SELECTED TEXT
+++
Uncertainty-Aware Modality Fusion for Unaligned RGB-T Salient Object Detection¶

Conference: CVPR 2026
Paper: CVF Open Access
Area: Salient Object Detection / Multimodal Fusion
Keywords: RGB-T Salient Object Detection, Cross-modal Alignment, Uncertainty Modeling, Probabilistic Feature Space, Confidence-Guided Fusion

TL;DR¶

Addressing salient object detection with spatially unaligned RGB and thermal images, UMFNet reformulates "alignment" from explicit geometric registration to uncertainty representation learning in feature space. It uses pixel-wise Gaussian distributions to implicitly find cross-modal consistent regions and gated fusion guided by uncertainty-derived confidence maps, achieving SOTA across 5 unaligned and 3 aligned benchmarks with better efficiency than registration-based methods.

Background & Motivation¶

Background: RGB-T Salient Object Detection (SOD) aims to utilize stable structural cues from thermal infrared images under low-light or foggy conditions to compensate for RGB failure in adverse lighting. Mainstream approaches use two-stream encoders to extract RGB/thermal features and fuse them via attention or intermediate interactions, evolving from CNNs to Transformers (e.g., SwinNet, HRTransNet) for global dependency modeling.

Limitations of Prior Work: Nearly all these methods rely on an ideal assumption—strict pixel-level alignment between RGB and thermal images. However, in real-world systems (especially platforms like UAVs), differences in imaging mechanisms and physical positions of the two sensors lead to varying degrees of spatial misalignment caused by registration errors, parallax, and occlusions. Once misaligned, pixel-wise fusion forces semantically inconsistent content together, leading to feature distortion, noise injection, and performance degradation.

Key Challenge: To handle misalignment, one category of methods follows "explicit geometric registration" (affine transformation prediction, deformable convolutions for object-level alignment). However, registration modules are computationally heavy and extremely sensitive to parallax, occlusion, and modal degradation, showing poor robustness. Another category uses "soft alignment" (semantic guidance, cross-modal attention, local window matching), but these still fail to solve pixel-level consistency in pixel-wise tasks like SOD, especially when semantics are ambiguous. Worse, even if thermal features are aligned, their spatial reliability is non-uniform—some regions provide useful thermal information, while others contain noise from modal conflicts or degradation. Unconditional fusion pollutes the clean RGB features.
+++
DATASET EXCERPT
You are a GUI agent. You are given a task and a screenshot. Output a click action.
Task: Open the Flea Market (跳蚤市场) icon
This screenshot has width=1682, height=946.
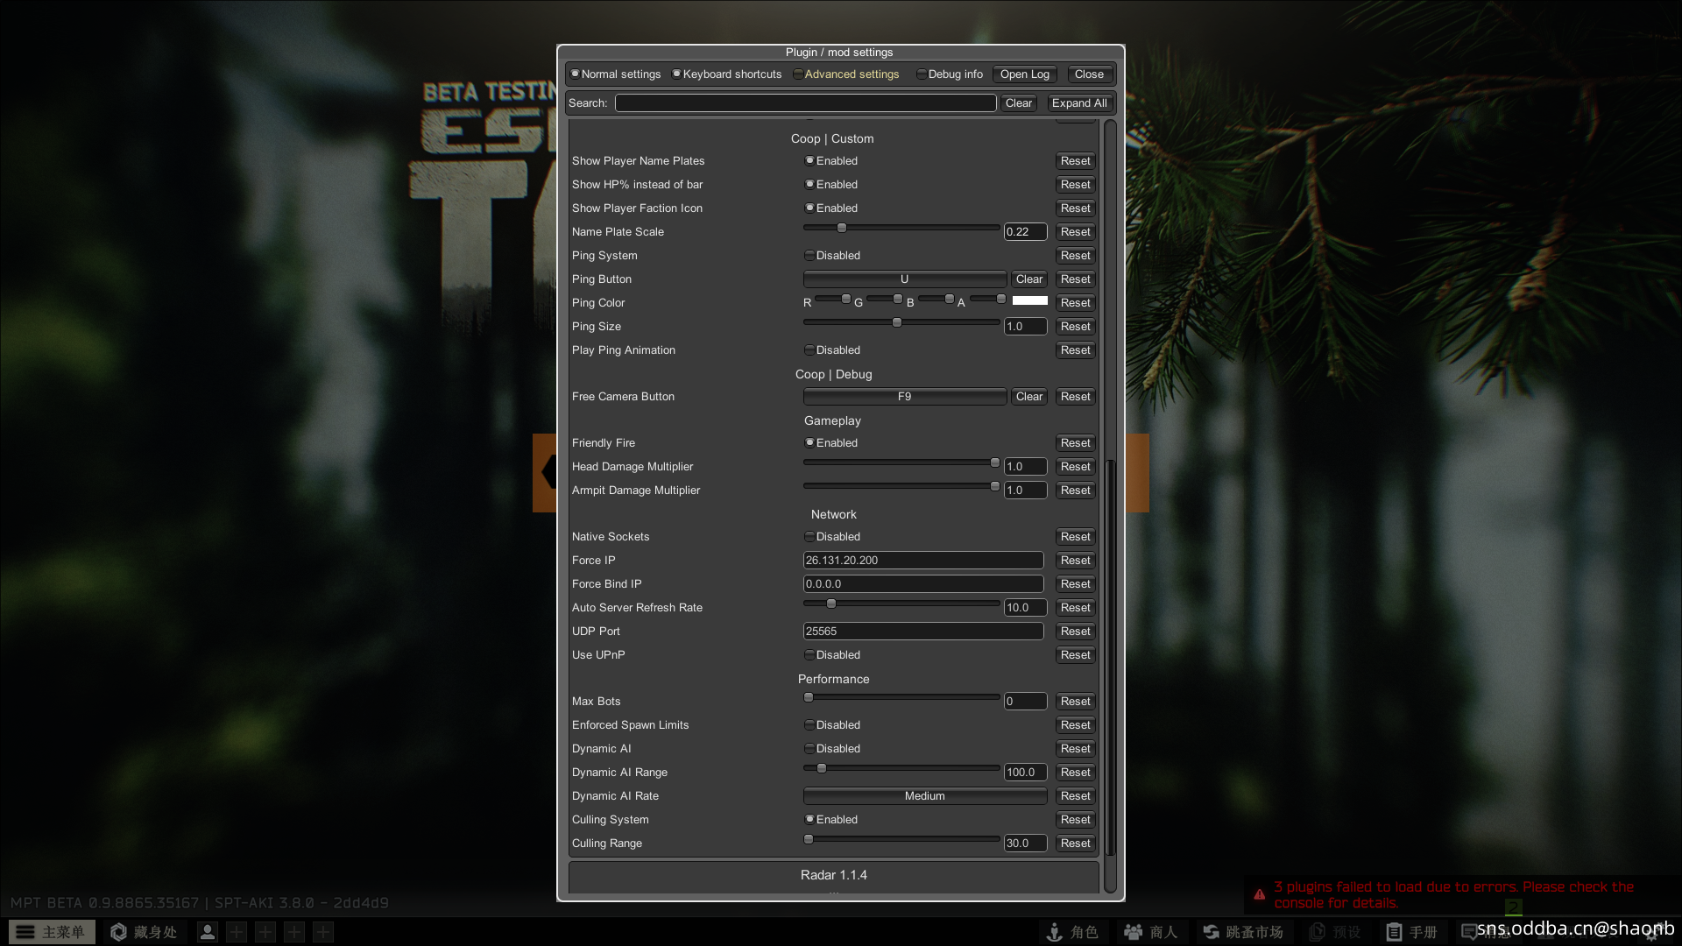(1212, 932)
+++
GIVEN EXERCISE 1
Duplicate the passage of the RGB-T salient object detection summary starting with "Limitations of Prior" and going on through "and performance degradation.".
GIVEN EXERCISE 2
Pick up the RGB-T salient object detection summary where it stops and write what comes next.

EXERCISE RESPONSE 1
Limitations of Prior Work: Nearly all these methods rely on an ideal assumption—strict pixel-level alignment between RGB and thermal images. However, in real-world systems (especially platforms like UAVs), differences in imaging mechanisms and physical positions of the two sensors lead to varying degrees of spatial misalignment caused by registration errors, parallax, and occlusions. Once misaligned, pixel-wise fusion forces semantically inconsistent content together, leading to feature distortion, noise injection, and performance degradation.

EXERCISE RESPONSE 2
Goal: Split into two sub-problems: (1) How to learn aligned, robust thermal representations under misalignment without explicit registration; (2) How to dynamically evaluate the local reliability of aligned thermal features during the fusion stage to suppress unreliable noise.

Key Insight: The key observation is that misalignment exists at the "pixel coordinate" level, but if the feature of each pixel is modeled as a locally continuous probability distribution instead of a deterministic point, their corresponding Gaussian distributions in feature space may still overlap even if pixel coordinates are offset. Overlapping regions represent semantically/structurally consistent areas, transforming "alignment" into "finding distribution overlaps in latent space," which naturally eliminates the need for geometric registration.

Core Idea: Reformulate unaligned RGB-T fusion as uncertainty-aware representation learning—using pixel-wise Gaussian latent variables for implicit alignment (UAM) and confidence maps derived from distribution variance for gated fusion (CGM).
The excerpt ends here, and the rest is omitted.